A remote hillside in the Nevada desert may hold the keys to developing the next generation of affordable energy storage systems. One of the world’s largest deposits of vanadium, a hard, silvery gray mineral often mixed to create high-quality steel, is located underground on this site. First discovered in the 1950s, the site is now being developed into a large-scale mining operation, known as the Gibellini Mine, by Vancouver, Canada-based American Vanadium. The company, which partners with German flow battery manufacturer GILDEMEISTER, requires an affordable and secure supply of vanadium to develop its redox flow batteries.
With the majority of global vanadium supplies coming from China, a domestic source of the metal could be instrumental in reducing battery costs.
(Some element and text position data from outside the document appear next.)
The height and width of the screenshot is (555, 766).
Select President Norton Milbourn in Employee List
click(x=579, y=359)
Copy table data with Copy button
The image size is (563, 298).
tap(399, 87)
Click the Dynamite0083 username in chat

Despite the recent success of lithium ion (Li-ion) batteries, alternative technologies such as flow batteries address several shortcomings of Li-ion chemistries.
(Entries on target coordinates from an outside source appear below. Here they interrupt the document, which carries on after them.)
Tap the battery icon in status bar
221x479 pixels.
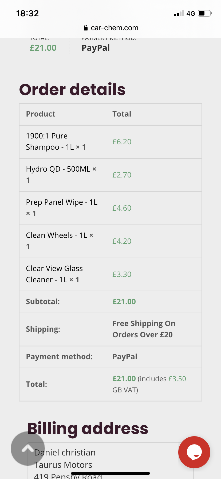pos(205,13)
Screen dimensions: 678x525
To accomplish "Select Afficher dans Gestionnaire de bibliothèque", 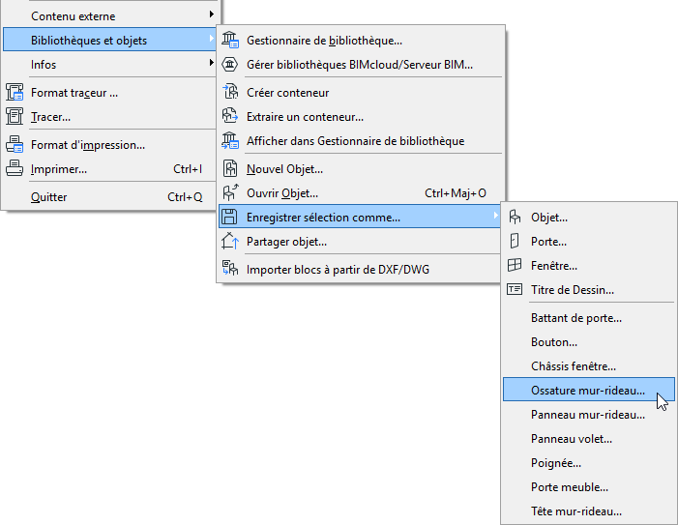I will pyautogui.click(x=355, y=141).

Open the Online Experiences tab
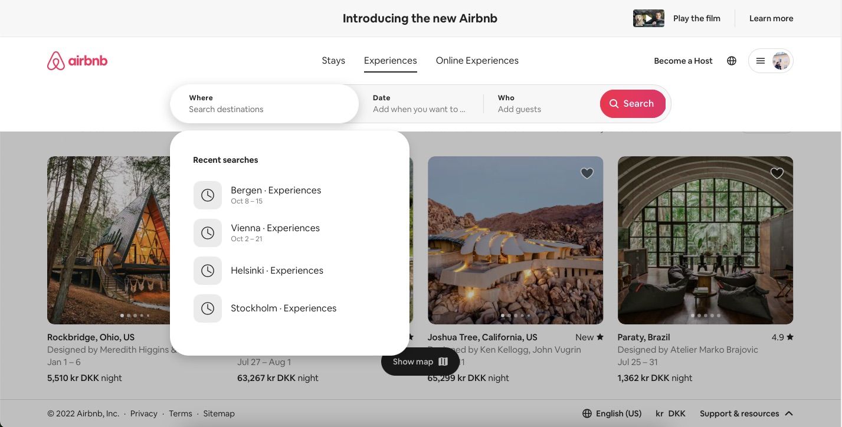[x=477, y=60]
There are several types of flow batteries with different characteristics currently competing for market share, including iron-chromium, zinc-bromine, and vanadium redox. Well-suited to stationary applications, vanadium-based batteries offer several advantages over Li-ion systems. Vanadium-based batteries can fully discharge with minimal degradation of key components, leading to a longer duration discharge and greater life expectancy. Additionally, vanadium flow batteries are much safer than certain Li-ion chemistries, as they have no thermal runaway issues, which is a key consideration for systems located on densely populated distribution networks.
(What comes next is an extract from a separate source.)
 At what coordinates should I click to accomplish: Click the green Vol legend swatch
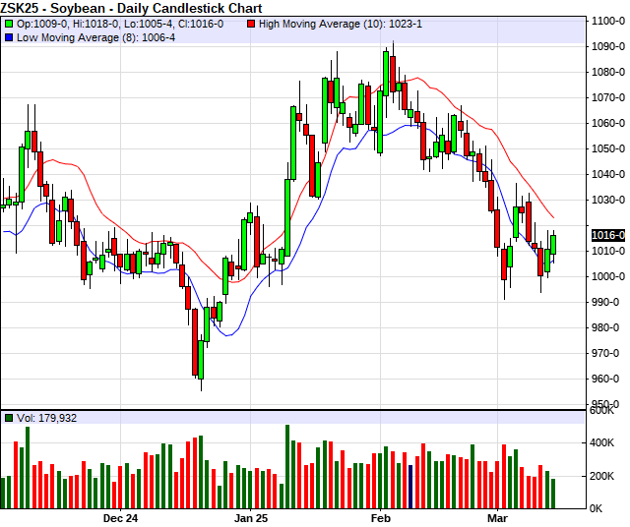[x=7, y=418]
Significant improvements to flow batteries have been made in recent years as more companies enter the space and competition heats up. One area in which flow batteries must improve is energy density; Li-ion and other batteries are much more energy-dense, giving them an edge in any project with limited space. A recent milestone was achieved by UniEnergy Technologies with its vanadium-based flow battery, allowing a standard 500 kW, 4-hour system to be containerized and installed in a 1,000-square-foot pad. The system has an expected operating life of 20 years and can be installed for around $750 per kWh.
As with most advanced batteries, makers of vanadium-based systems must reduce costs to fully capitalize on the diverse market opportunities available. Fortunately, advances are being made in that area as well. California-based Imergy, for example, claims that it will soon reduce costs enough to offer a vanadium-based flow battery for around $300 per kWh. One reason for the low price is Imergy’s ability to use lower-grade vanadium, recycled from mining waste and other sources. While vanadium flow batteries are currently somewhat more expensive than most Li-ion chemistries, they have the advantage of a longer life expectancy, allowing the upfront cost to be spread over several decades.
An Uncertain Future
Navigant Research’s report, Energy Storage for the Grid and Ancillary Services, found that flow batteries are likely to account for 2,357 MWh of capacity in 2020, about 7% of the total market for grid-scale systems. However, these figures could increase dramatically with breakthroughs in system efficiency and cost. A consistent, low-priced supply of key components, such as vanadium, could help rapidly reduce costs. Additionally, greater diversity and competition among suppliers of key flow battery components can drive down manufacturing costs. Given the very ambitious price reductions being forecast by manufacturers, many may be relying on market developments such as the Gibellini Mine to allow flow batteries to compete effectively with Li-ion.